Keezer’s Springfield location is open from 11:30 a.m. to 5:30 p.m. Monday through Friday.

Robasson — who took over Keezer’s five years ago and moved it from its longtime location near Harvard University — said Jia started as a frequent shopper who helped him sell clothing via a livestream video when the store was closed during the pandemic.

Jia and Frye moved to Springfield (Frye grew up in Western Massachusetts) and hatched the idea to locate in Springfield.

“It was a good opportunity to expand a little bit,” said Robasson, himself a Haitian immigrant to the United States who worked as a tailor.

“So I did visit Springfield a couple of times,” he said.

Jia said she visited cities across New England and Pennsylvania looking at revitalized downtowns and business opportunities.

“One thing I noticed is that they all had a vintage or upcycled clothing shop, often coupled with an art gallery,” she said.

At the Springfield Keezer’s, Jia has coupled used clothing from Keezer’s Cambridge inventory with vintage clothing from her own collection, goods made by local artisans including local makers of goat milk soap and Chef Wayne Hooker’s Big Mamou hot sauce and seasoning.

“Someone came in looking for Chef Wayne’s seasoning because they heard it was here,” Jia said. “It’s hot.
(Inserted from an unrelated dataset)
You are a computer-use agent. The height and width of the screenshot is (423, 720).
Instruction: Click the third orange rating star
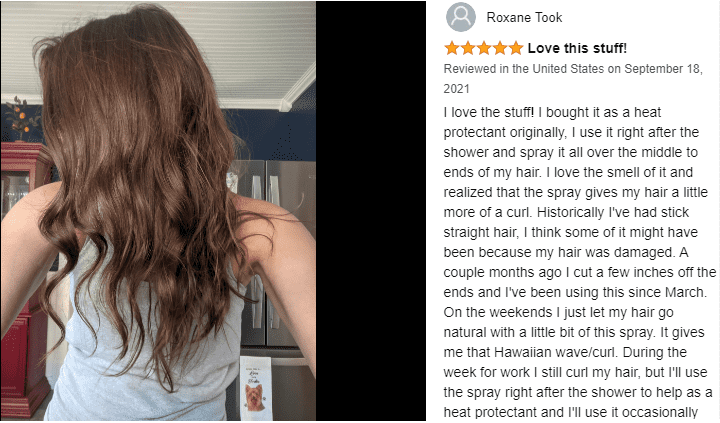coord(484,48)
I tell people if they taste it, and if they regret it, don’t come here and complain!”

J.W. Frye recycles plastic into art objects, like vases and display jars, using 3D-printing technology. There are also T-shirts made from recycled plastics.

Jia displayed a box of plastic bottle caps, material donated by customers to be made into new products at a factory in New Hampshire.

She wants to key into the trend of used clothing and recycled and upcycled goods sold together as a themed retail experience.

“That’s the new department store,” she said. “You see that all over Northern Europe.”

At Keezer’s, a $1,100 blazer might sell for $120.

“Keezer’s has the largest reservoir of used clothing in New England,” Frye said. “It’s an extensive library.”

The threads are culled, Robasson said, from shoppers who come in to sell pieces from their collections or from buying whole wardrobes from estates or as people downsize and jettison dressy clothes.

“There are never two items exactly the same,” Robasson said. “I might have something in Springfield I don’t have anywhere else.”

He said he’s trying to branch into vintage clothes. That is, items that might be older and display a distinctive style.

“Of course now we are trying to open a women’s section also,” Robasson said.